第40話ダンジョン地図の変遷



 子供の成長を促すには、子供を変えるということではない。子供の周囲の環境を変えるという事だ。


 教師時代にカスミは、それを強く実感した。そして、ユウダチが見事に体現してくれた。本人が調子に乗ったらいけないので言わないが、彼は教師時代の誇りの一つだ。

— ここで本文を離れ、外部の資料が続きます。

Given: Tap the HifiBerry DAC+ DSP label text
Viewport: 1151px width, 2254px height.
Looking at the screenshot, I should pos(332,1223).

「私も若くはないからね。……あなたの状況を変えてやる、だなんて言えないわ。昔は言えたんだけどね」


 カスミは、苦笑いした。


 日本には、企業ごとに違うダンジョンの地図を出していた時代があった。


 安くて間違いだらけの地図を手に取って大怪我を負ったり死んでしまう若者の数を減らしたいと思ったカスミは、企業相手に大立ち回りをやらかしたことがある。


 一つの産業を消すことがどういうことなのか分かっているのか、と自分より年上の社長たちに怒鳴られたことは何度もあった。勤め先の学校や実家に嫌がらせをされたことさえある。


 借りていたアパートのドアに「あばずれ」とスプレーで落書きされたときは大爆笑した。金は良い歳をした人間を子供に戻すのだと知って、可笑しくてたまらなかったのである。


 子供が愚かだとは言わないが、経験は足りない。だから、大人が手を貸さなければならない。


 このとき、カスミは自分を大人だと自覚していた。地図のせいで教え子を失った大人だったからこそ、同じことを繰り返さないためにも地図の質を均一化したかったのだ。そして、地図のせいで大事な人間をなくす悲劇を繰り返させたくはなかった。


 カスミに嫌がらせをしている人間だって、いざとなったら地図を憎むだろう。地図に関わる全ての人々を怨むはずだ。そんな人間を一人でも減らしたい大人だからこそ、カスミは動いている。


 カスミは立ち止まらなかった。


 同じような仲間を集めて、団体を立ち上げて、自分は矢面に立った。体育会系の声を大きな高校教師。ついでにいうなら、現役の冒険者。


 そんな肩書は、旗頭にもなるにも役に立った。地図をめぐる動きは大きくなっていったが、その中心部にいたのはいつもカスミだった。いいや、そのようにカスミが思わせていたのだ。


 おかげで、地図に関する運動でカスミ以外が活躍したという記憶は人々のなかでは薄い。地図の騒動の現況も原因も被害も恨みも、全てをカスミが掻っ攫っていったのである。


 ダンジョンの地図は政府で作られるようになったが、その代わりに勤め先の学校に届く脅しの手紙が過激化していく。誰に怨まれているかも分からないカスミが学校にいるのは危険すぎると校長が判断し、カスミは学校を辞めてくれと頭を下げられた。


 カスミとしては今まで勤務できたことのほうが奇跡だと思っていたので、思うところはなかった。


 それどころか、今まで校長はかなりカスミのことを影で庇ってくれていたのだろう。それをありがたいと思えども、怨んだりする気持ちはない。もしかしたら、校長も地図が原因で身内を亡くした一人だったのだろうかとは思ったが。


 そして、カスミは冒険者として本腰を据えることにしたのだ。


 高校教師は楽しかったし、遣り甲斐もあった。けれども、辞める原因になったダンジョンの地図についても後悔はしていない。値段によって地図の良し悪しが変わるなどあってはならないと思ったし、それに子供が振り回されるのはもっと駄目だと考えた。


 カスミは大人で、子供の安全な居場所を作らなければならない。あのときのカスミは、そう思ったのだ。